不思議な女学生2[推理編]
私は、さっそく確認作業に入った。
「ねえ、その子の家庭環境って分かる?」
「うーん……そこまでは知らないかな」
「じゃあ、その子の友達に聞くことはできる?」
「うん、できるよ。ちょっと待ってね」
酒井さんはスマホを操作し、連絡を取ってくれる。
――十分ほどして。
「返信きたよ。その子の家庭は母子家庭で、お母さん以外に近くに家族はいないみたい」
「お母さんはどんな人か、分かる?」
「体は弱いけど、優しくていい人だって」
「ありがとう」
私は、心の中でその情報を反芻する。
(体が弱くて、優しい母親……)
性格に問題はない。
でも、どうしても引っかかる言葉があった。
体が弱い
「もしかして……お母さんが倒れてて、看病してるとか?」
佐藤君が言う。
それも一瞬考えた。
だが、私は首を横に振る。
「お母さん、今は元気なの?」
「うん。特に問題はないみたい」
「じゃあ違うのか……余計に分からないな」
「仮に看病だとしても、昼休みにトイレにこもる理由にはならないからね」
「確かに……」
私は、別の角度から切り込むことにした。
「酒井さん。その子、友達に何て言ってはぐらかしてたの?」
「えっとね……高校に入ってから夕食は私が作ってるから、急いで帰らないといけないって。昼休みも献立を考えてるって言ってた」
「……それは、嘘だね」
「だよな」
佐藤君も即座に同意する。
ただ――私は、そこで思考を止めなかった。
(本当に、全部が嘘?)
人は嘘をつく時、無意識に真実を混ぜる。
全部を偽るより、その方が自然だから。
例えば「今日の夕食はカレー」と言って、実際はルウだけを買った場合。
半分は本当で、半分は誤魔化しだ。
だから、その子の言葉も――
(“夕食を作っている”部分は、本当かもしれない)
「斉木さん?」
考え込んでいた私に、酒井さんが声をかける。
「あ、すみません。
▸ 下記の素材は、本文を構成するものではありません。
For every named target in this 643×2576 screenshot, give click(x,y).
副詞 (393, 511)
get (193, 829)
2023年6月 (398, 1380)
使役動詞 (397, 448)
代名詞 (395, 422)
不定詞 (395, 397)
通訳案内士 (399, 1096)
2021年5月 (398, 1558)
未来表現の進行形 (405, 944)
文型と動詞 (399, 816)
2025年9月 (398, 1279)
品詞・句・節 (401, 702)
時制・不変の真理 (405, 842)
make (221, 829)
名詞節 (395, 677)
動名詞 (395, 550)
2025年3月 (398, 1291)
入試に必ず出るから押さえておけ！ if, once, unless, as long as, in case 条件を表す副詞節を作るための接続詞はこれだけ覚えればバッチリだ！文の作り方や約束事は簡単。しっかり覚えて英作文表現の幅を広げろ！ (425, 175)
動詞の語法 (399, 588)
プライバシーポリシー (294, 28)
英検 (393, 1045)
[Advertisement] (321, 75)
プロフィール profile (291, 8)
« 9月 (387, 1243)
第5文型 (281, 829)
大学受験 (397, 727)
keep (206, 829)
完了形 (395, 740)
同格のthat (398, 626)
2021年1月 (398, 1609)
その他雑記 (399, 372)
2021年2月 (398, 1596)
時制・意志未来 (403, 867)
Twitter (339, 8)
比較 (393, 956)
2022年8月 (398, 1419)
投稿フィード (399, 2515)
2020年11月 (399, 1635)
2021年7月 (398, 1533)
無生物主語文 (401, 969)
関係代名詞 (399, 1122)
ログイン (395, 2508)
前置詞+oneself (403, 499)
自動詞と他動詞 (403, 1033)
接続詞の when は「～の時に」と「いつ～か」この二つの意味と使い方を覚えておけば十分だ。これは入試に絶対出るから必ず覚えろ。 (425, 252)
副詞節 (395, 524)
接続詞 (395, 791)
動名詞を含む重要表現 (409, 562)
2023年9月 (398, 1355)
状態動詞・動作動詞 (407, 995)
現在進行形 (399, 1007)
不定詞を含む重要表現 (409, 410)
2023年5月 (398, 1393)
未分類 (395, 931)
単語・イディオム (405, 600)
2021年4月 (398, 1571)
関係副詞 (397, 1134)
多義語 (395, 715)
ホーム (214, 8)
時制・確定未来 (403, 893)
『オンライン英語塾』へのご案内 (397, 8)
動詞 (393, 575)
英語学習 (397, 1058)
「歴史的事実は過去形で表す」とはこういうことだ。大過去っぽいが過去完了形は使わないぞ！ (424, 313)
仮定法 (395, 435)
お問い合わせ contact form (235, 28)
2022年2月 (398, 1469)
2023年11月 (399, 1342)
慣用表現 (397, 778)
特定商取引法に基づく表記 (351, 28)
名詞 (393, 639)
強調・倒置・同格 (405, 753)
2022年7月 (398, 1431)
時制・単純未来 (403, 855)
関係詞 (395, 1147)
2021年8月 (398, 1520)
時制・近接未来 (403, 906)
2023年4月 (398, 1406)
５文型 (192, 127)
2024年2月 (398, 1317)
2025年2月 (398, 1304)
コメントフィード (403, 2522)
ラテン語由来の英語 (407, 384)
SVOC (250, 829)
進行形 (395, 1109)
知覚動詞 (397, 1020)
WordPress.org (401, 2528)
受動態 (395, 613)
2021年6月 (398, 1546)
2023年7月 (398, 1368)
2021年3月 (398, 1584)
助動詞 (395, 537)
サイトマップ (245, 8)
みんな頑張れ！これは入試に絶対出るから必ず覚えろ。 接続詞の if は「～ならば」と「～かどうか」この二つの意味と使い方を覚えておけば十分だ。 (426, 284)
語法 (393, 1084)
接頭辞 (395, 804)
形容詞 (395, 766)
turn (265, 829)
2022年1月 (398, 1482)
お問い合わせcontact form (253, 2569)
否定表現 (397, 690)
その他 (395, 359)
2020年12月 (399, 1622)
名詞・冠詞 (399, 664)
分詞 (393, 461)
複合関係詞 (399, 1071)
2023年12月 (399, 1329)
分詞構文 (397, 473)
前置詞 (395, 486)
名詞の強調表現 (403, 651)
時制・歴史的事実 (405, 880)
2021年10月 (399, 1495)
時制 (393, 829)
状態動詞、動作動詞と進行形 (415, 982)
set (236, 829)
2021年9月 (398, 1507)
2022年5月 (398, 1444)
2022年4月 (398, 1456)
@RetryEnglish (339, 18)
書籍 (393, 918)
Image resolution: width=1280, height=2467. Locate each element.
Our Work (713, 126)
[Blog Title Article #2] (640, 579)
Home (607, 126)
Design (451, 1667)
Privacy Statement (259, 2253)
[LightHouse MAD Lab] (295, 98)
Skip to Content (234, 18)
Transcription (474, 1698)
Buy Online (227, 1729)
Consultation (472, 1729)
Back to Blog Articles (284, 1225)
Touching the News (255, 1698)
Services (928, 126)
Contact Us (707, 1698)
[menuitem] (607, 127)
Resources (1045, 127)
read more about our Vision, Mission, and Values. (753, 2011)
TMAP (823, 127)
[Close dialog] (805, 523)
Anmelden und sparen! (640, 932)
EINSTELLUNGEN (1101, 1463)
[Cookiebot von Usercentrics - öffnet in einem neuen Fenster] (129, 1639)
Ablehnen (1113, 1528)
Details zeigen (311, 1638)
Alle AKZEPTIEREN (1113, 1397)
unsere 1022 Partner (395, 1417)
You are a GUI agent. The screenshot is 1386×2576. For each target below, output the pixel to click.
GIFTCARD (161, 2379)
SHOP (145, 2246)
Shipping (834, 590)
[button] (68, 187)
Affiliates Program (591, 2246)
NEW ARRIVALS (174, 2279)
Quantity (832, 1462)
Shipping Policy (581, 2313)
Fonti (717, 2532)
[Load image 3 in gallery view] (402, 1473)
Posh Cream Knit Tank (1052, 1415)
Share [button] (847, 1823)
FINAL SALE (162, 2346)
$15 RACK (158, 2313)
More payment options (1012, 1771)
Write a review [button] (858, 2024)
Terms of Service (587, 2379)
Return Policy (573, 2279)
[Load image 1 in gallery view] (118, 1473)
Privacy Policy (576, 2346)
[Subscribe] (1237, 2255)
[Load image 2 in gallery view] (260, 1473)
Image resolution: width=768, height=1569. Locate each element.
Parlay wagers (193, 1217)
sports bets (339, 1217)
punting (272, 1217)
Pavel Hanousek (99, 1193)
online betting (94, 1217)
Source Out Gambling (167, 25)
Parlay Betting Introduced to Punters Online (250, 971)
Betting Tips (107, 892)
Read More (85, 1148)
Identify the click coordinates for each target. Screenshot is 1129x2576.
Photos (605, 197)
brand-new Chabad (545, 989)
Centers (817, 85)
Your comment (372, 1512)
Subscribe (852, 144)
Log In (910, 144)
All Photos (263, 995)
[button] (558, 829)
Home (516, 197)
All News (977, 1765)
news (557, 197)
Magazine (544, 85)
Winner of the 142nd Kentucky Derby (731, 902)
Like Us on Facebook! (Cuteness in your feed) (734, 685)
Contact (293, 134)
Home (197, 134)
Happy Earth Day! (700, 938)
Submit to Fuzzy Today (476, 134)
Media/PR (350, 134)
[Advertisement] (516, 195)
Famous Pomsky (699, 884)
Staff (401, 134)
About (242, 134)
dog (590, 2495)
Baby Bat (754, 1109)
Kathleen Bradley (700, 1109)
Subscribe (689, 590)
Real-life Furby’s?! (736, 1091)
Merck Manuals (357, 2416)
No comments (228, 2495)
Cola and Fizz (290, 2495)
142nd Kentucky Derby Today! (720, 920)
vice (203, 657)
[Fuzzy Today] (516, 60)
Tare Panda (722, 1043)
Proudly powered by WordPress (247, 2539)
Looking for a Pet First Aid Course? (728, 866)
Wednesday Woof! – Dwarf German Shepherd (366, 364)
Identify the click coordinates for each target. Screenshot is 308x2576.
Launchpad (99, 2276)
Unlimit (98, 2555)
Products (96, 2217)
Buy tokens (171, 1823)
少し考えてました」
「何か分かった?」
「いえ……まだ確信はありません」
「俺は完全にお手上げだな」
佐藤君はそう言って、肩を伸ばした。
私は、一つ確認したいことを思い出す。
「あの……酒井さん。その子の家の場所って分かる?」
「大体なら。どうして?」
「家の近くにスーパーってある?」
「えっと……確か、一軒だけあったと思う」
「名前、分かる?」
「スーパー松田、だったはず」
「ありがとう」
私はスマホで、そのスーパーを調べた。
――そして、ある情報に目が止まる。
(……やっぱり)
すべてが繋がった。
「酒井さん。今から言うこと、その友達に伝えてもらえますか?」
「え、うん」
私は、佐藤君には聞こえないように、酒井さんに耳打ちする。
「なるほどね……」
「え? 何だよ、俺だけ分かってないじゃないか」
「まだ予想だから。間違ってたらごめんなさいって付け加えて」
「分かった」
酒井さんは、私の言葉をそのまま送ってくれた。
――結果は、すぐに返ってきた。
「友達が言ってた。斉木さんの言った通り、全部正解だったって」
「……よかった」
私は、ほっと胸を撫で下ろす。
「で、結局どういうことだったんだ!?」
我慢できなくなった佐藤君が、身を乗り出す。
「その子はね――」
私は静かに言った。
「優しいだけだったんだよ」
「は? どういう意味だ?」
「今から説明する」
そうして私は、佐藤君に真相を語り始めるのだった。